Compression socks help to push the fluids away from the leg and prevent pooling. This helps to improve comfort by releasing any pressure felt at the end of the day. Without this pressure, a feeling of improved energy may be present in the legs.
An indication of pooling in the legs is swelling in the feet and ankles, especially at the end of the day. Swelling in the feet and ankles may be noticed through your shoes and socks, and by the way you feel. If your shoes feel tight at the end of the day, or you need to loosen the laces, this is an indication of swelling. Another indication is if you notice lines on your skin where your socks were worn. You may also feel pressure in your legs and ankles by the end of the day. If you feel like putting your feet up at the end of the day to release the pressure, this may be due to swelling. Be aware if you sit or stand in one place for most of the day, as those who are not moving during the day may experience more swelling.
How to Choose a Compression Sock
How do you know what compression socks to choose? There are lots of different options with the choice of different compression grades, height, style and even colours! While the style and colour may be mostly up to personal preference, the compression grade and height can be dependent on your specific needs.
The most common compression grades are the 15-20mmHg for prevention and 20-30mmHg for medical reasons. The 8-12mmHg and 30-40mmHg grades are used for the other extremes. For any medical reasons, and compression levels at 20-30mmHg or above, talk to your doctor to determine the correct compression level.

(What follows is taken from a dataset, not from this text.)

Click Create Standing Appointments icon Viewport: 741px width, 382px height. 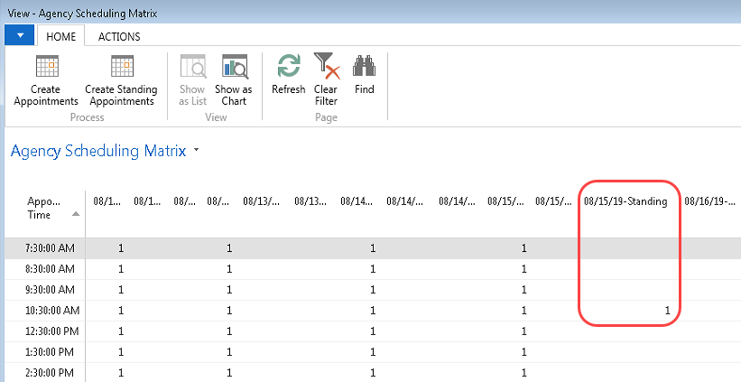click(x=121, y=68)
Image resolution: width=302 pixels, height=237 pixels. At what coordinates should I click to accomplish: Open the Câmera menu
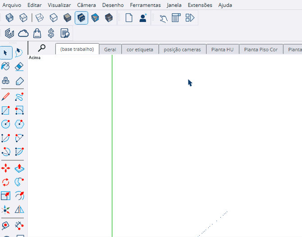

Compression heights can be up to the knee, thigh or a full pantyhose. To determine which height is best, look where any varicose veins or swelling is present. The sock should cover the affected area to provide the proper support. Knee high socks are a popular choice because the affected area is typically in the lower leg. This is especially true for swelling because gravity will pull the fluids down to the lower leg. For swelling in the ankles, the knee high sock is a great place to start.